=== Records provided ===

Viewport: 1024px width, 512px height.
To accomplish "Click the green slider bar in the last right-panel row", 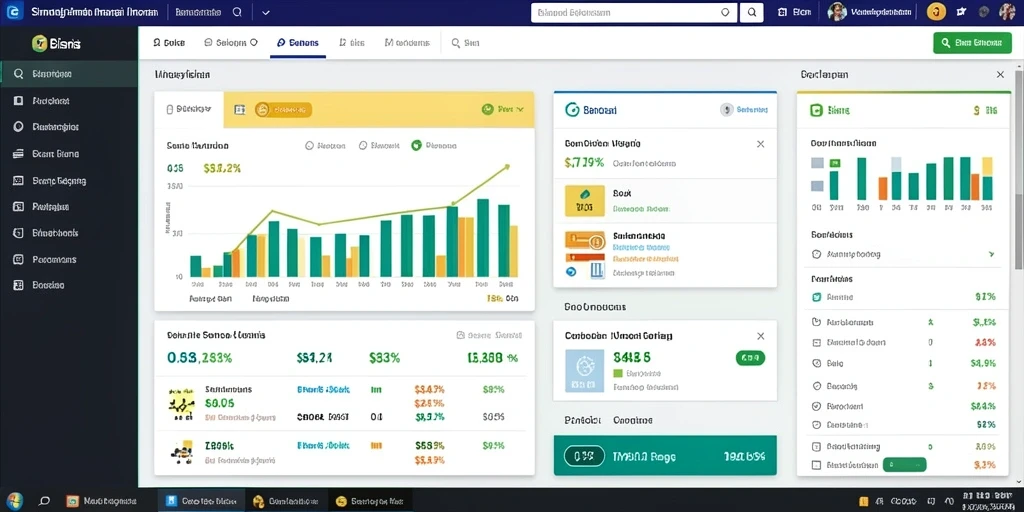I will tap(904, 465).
...
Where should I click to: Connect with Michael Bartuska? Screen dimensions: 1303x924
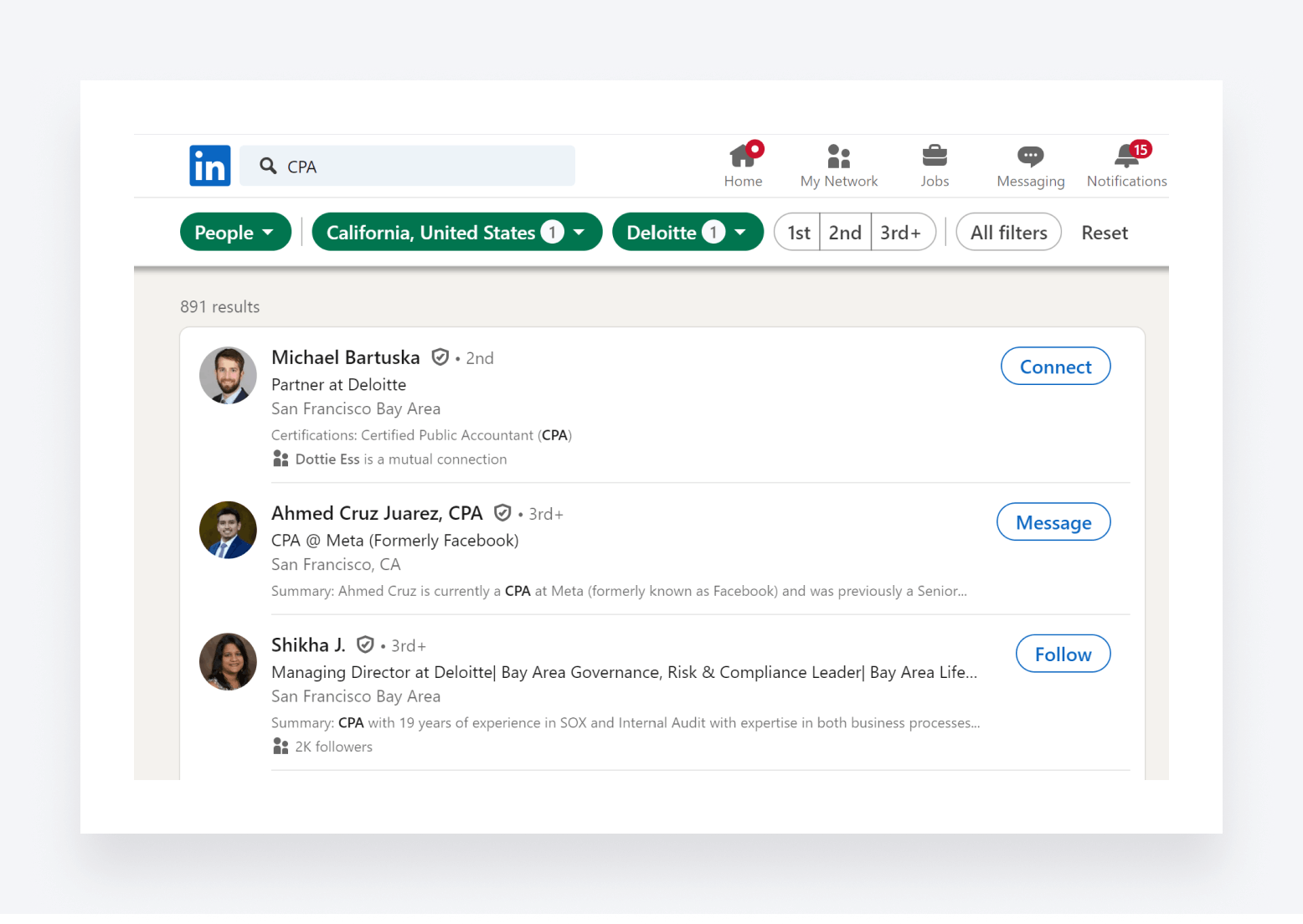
--
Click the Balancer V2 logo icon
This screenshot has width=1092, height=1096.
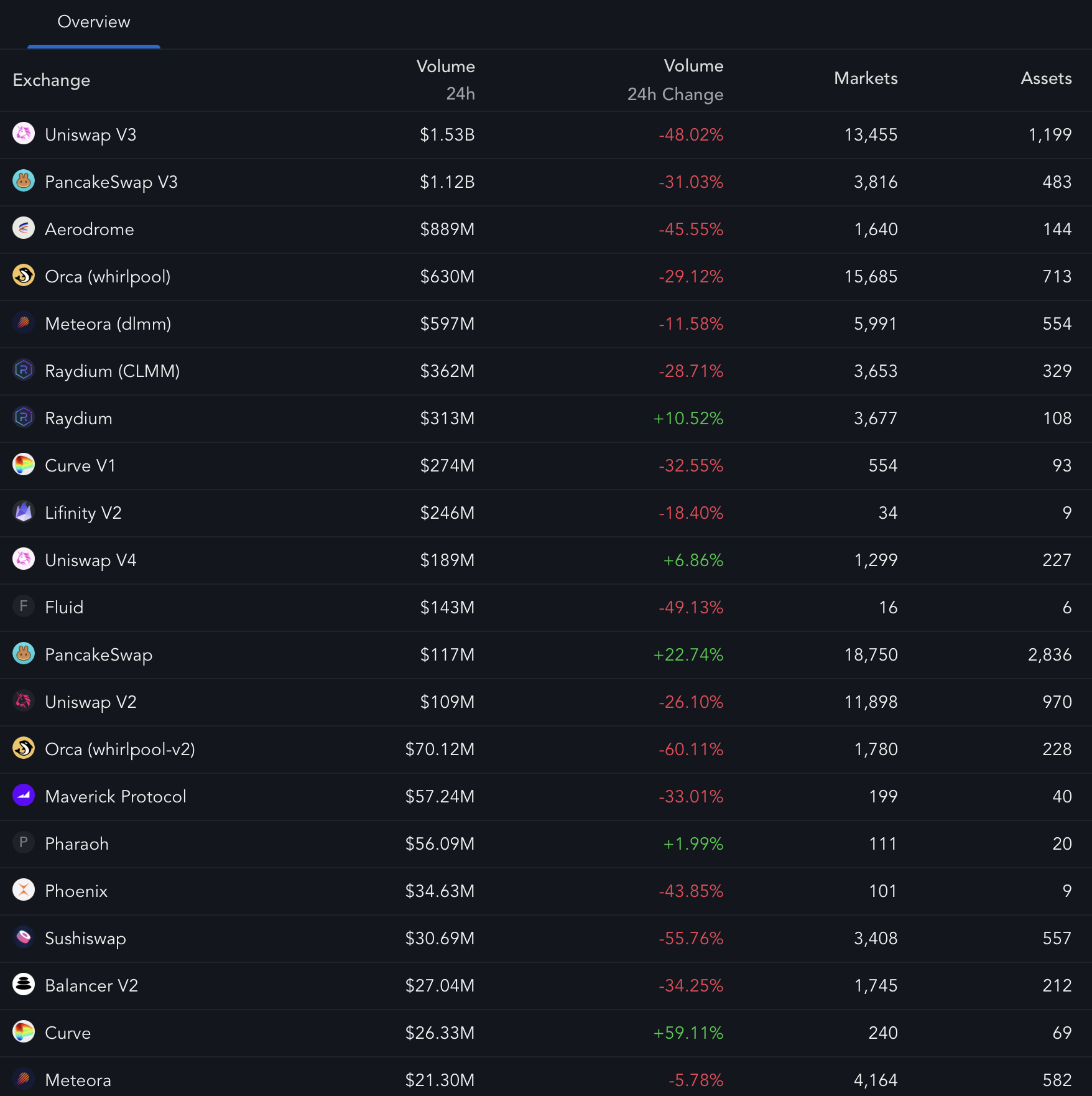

=== Exercise ===
Copy the data above word for word, starting at the line that contains "Click the Balancer V2 logo icon" and ending at the line that contains "This screenshot has width=1092, height=1096.", with both of those lines included.

=== Solved problem ===
Click the Balancer V2 logo icon
This screenshot has width=1092, height=1096.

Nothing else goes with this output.